Special guests: Loggins, Sara Niemietz and Sara Watkins.
Olivia Newton-John and John Travolta, “This Christmas”: While some will roll their eyes at what is, admittedly, a cheesy outing, there are lifetime “Grease” fans who will take any reason to hear these two again (they last worked together in 1983). Is it great art? No. Great fun? Yeah, pretty much.
Make sure to listen: “I’ll Be Home for Christmas,” on which Travolta’s voice — wobbly on many parts of the album — sounds tender and strong, a perfect complement to Newton-John’s breathy vocals, which also shine on “Silent Night.”
Skip it: See “Original songs.”
Original songs: The thinly produced pseudo-rocker “I Think You Might Like It.” Eh, not really.
Special guests: Do they need anyone other than themselves? Probably not, but they took this opportunity to round up a ton of friends, including Barbra Streisand, Cliff Richard and James Taylor.

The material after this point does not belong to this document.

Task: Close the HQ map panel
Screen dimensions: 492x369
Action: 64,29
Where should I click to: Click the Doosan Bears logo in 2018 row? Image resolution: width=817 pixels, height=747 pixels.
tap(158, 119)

Lady Antebellum, “On This Winter’s Night”: The country-pop trio with well-publicized Georgia ties recorded their first Christmas album during two break sessions on their sold-out summer tour, and on it, they stick mostly with traditional picks. The results range from antiseptic to inspired.
Francesca Battistelli, “Christmas”: The Canton-based contemporary Christian star blends a little bit of jazz with her creamy pop leanings for traditional religious songs (“What Child Is This?”) and new songs, such as “Christmas Dreams.”

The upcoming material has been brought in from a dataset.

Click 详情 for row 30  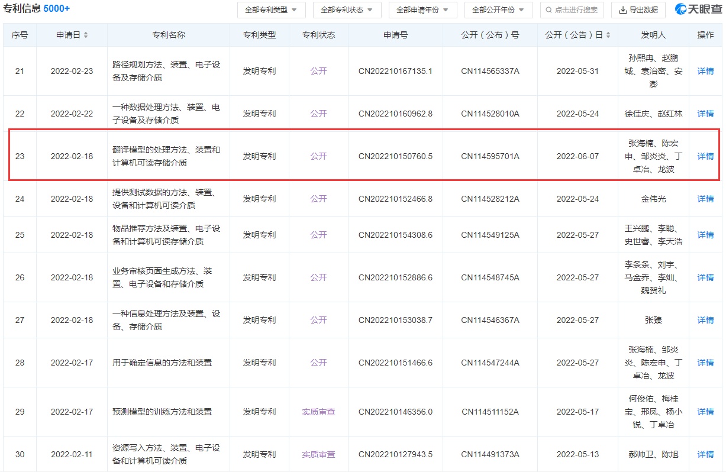coord(705,454)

Colbie Caillat, “Christmas in the Sand”: The young woman with a propensity for churning out sunshiny songs scores Brad Paisley for a duet of “Merry Christmas Baby” and brings a summery lilt to “Santa Claus Is Coming to Town.”
Katherine Jenkins, “This is Christmas”: The supremely successful Welsh classical-crossover crooner – known to many on American shores as the pretty blonde who competed on “Dancing with the Stars” earlier this year – unveiled her first Christmas offering, a collection of traditional classics as well as a duet with Placido Domingo on “Come What May.”
Blake Shelton, “Cheers, It’s Christmas”: Exactly what you would expect from the good-time country hero (and Cee Lo Green’s judge pal on “The Voice”) — a sweet duet with Reba McEntire on “Oklahoma Christmas” and a welcome appearance by feisty wife Miranda Lambert on “Jingle Bell Rock.”